Increasing the Quality of Life With Prednisolone

Whether you drink or not with prednisolone, the side effects of using steroid drugs can be pretty detrimental. Follow the tips mentioned below to ease some of these discomforts:

  • Take your prednisolone dose after having a meal, as this practice may protect your digestive system from sustaining any damage. Add an antacid to your daily diet to further increase the protective barrier.
  • Eat your meals sensibly while ensuring they are not larger than you normally consume. Steroids like prednisolone can increase your appetite and decrease satiety, causing you to overeat and gain weight.
  • Eat small-sized meals several times a day to maintain healthy blood sugar levels. You may consider following a diabetic meal plan to reduce the risk of acquiring steroid-induced diabetes.
  • Avoid using any stimulants, like nicotine and caffeine that may make your sleep issues related to prednisolone even worse. 
  • Reduce your salt intake to avoid water retention. While it may not be explicitly mentioned on the packaging, certain foods tend to have higher levels of salt, such as those that are pickled, packaged, frozen, or canned. 
  • Steroids can easily affect the sense of taste, making everything seem bland, so do not start loading up your food on salt.

FAQs

Can you drink alcohol while taking prednisolone?

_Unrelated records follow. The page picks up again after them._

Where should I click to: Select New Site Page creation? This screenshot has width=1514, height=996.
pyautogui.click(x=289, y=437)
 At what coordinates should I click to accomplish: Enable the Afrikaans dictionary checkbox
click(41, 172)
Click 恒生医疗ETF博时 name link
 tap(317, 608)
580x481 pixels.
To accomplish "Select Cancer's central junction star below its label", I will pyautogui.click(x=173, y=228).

Fortunately, alcohol does not seem to directly interact with prednisolone to cause any side effects, but the combination may increase the risk of these effects. The outcome of combining alcohol and prednisolone may depend on several factors, such as:

  • How much prednisone you are consuming
  • Your previous and current medical conditions
  • How much alcohol do you usually drink
  • Whether your prednisolone treatment is long-term or short-term

In general, binge drinking while using prednisolone may cause more damage than the occasional use of alcohol. Nevertheless, it is still the best idea to hold off using alcohol until you have finished your course of prednisolone.

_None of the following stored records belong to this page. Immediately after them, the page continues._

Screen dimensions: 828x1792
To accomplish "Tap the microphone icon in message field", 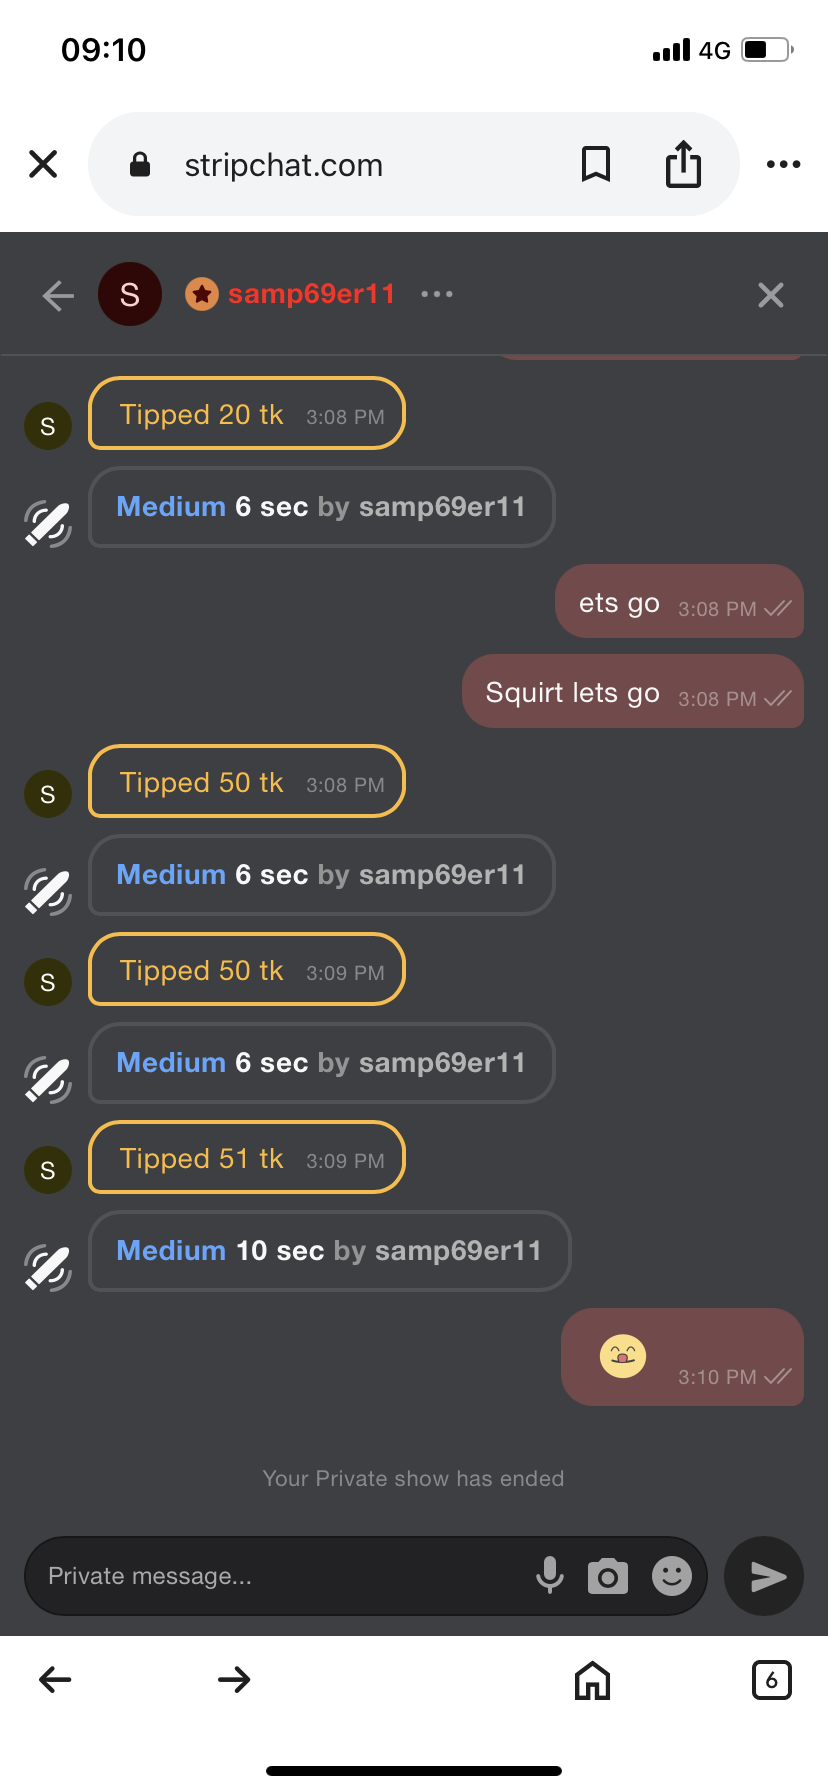I will [x=549, y=1575].
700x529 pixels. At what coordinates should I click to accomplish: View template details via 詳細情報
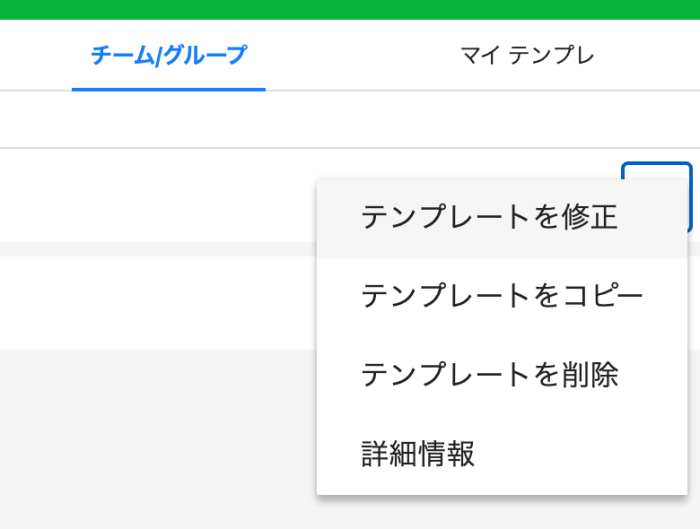[x=502, y=454]
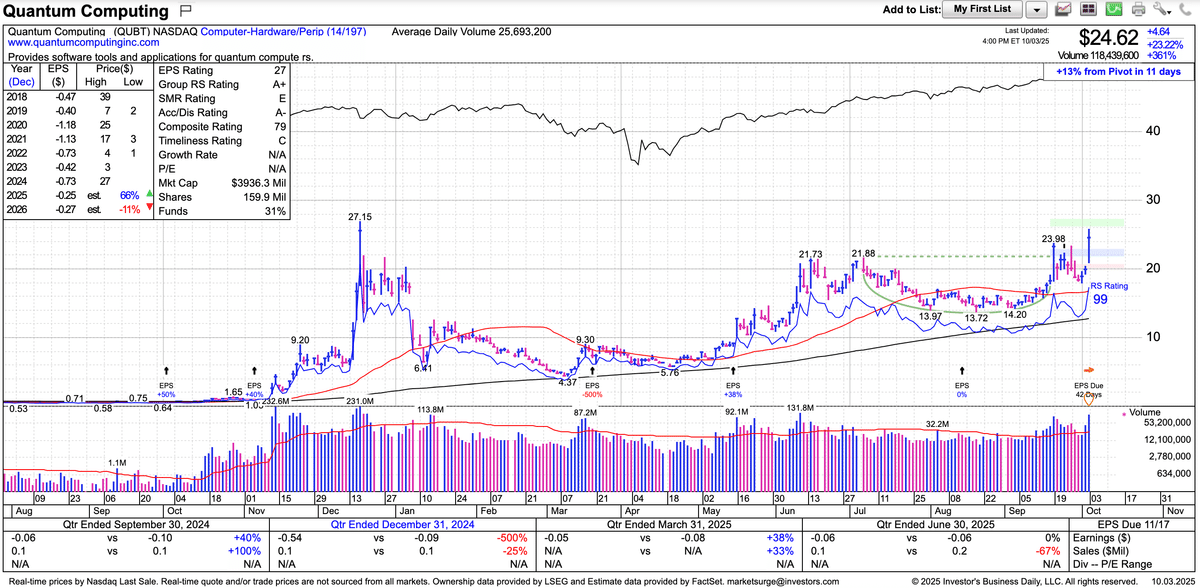Click the green buy zone shaded band
The image size is (1200, 588).
1086,222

How can I categorize my prednisolone dose as low or high?

According to the Americal Osteopathic College of Dermatology, the following criteria determine whether a person is using prednisolone in high, moderate, or low doses.

  • Low Dose: Less than 7.5 mg per day
  • Moderate Dose: Between 7.5 mg and 40 mg per day
  • High Dose: More than 40 mg per day

What should I do if I experience a bad reaction because of combining prednisolone with alcohol?

Both prednisone and alcohol may cause similar side effects, some more serious than others. You may require urgent medical attention if a combination of the two brings on the following side effects:

  • Slow or irregular breathing
  • Persistent vomiting 
  • Uncontrollable shaking
  • Drowsiness or loss of consciousness
  • Aggression
  • Increased paranoia

Always talk to a healthcare professional and tell them accurately about the substances you have taken along with these doses. Make sure to mention all other drugs and substances besides alcohol and prednisolone. The more honest and accurate information you provide, the more effectively a healthcare provider can manage your symptoms.

How long after taking prednisone can you drink alcohol?

It is best to refrain from consuming alcohol altogether until you are entirely off prednisolone. While the combination may not necessarily bring any side effects, a risk is always there, so it is better to minimize this risk as much as possible. 

References

1 Fukushima, W., Yamamoto, T., Takahashi, S., Sakaguchi, M., Kubo, T., Iwamoto, Y., & Hirota, Y. (2013). The effect of alcohol intake and the use of oral corticosteroids on the risk of idiopathic osteonecrosis of the femoral head: a case-control study in Japan. The bone & joint journal, 95(3), 320-325.

2 Tamez-Pérez, H. E., Quintanilla-Flores, D. L., Rodríguez-Gutiérrez, R., González-González, J. G., & Tamez-Peña, A. L. (2015). Steroid hyperglycemia: prevalence, early detection and therapeutic recommendations: a narrative review. World journal of diabetes, 6(8), 1073.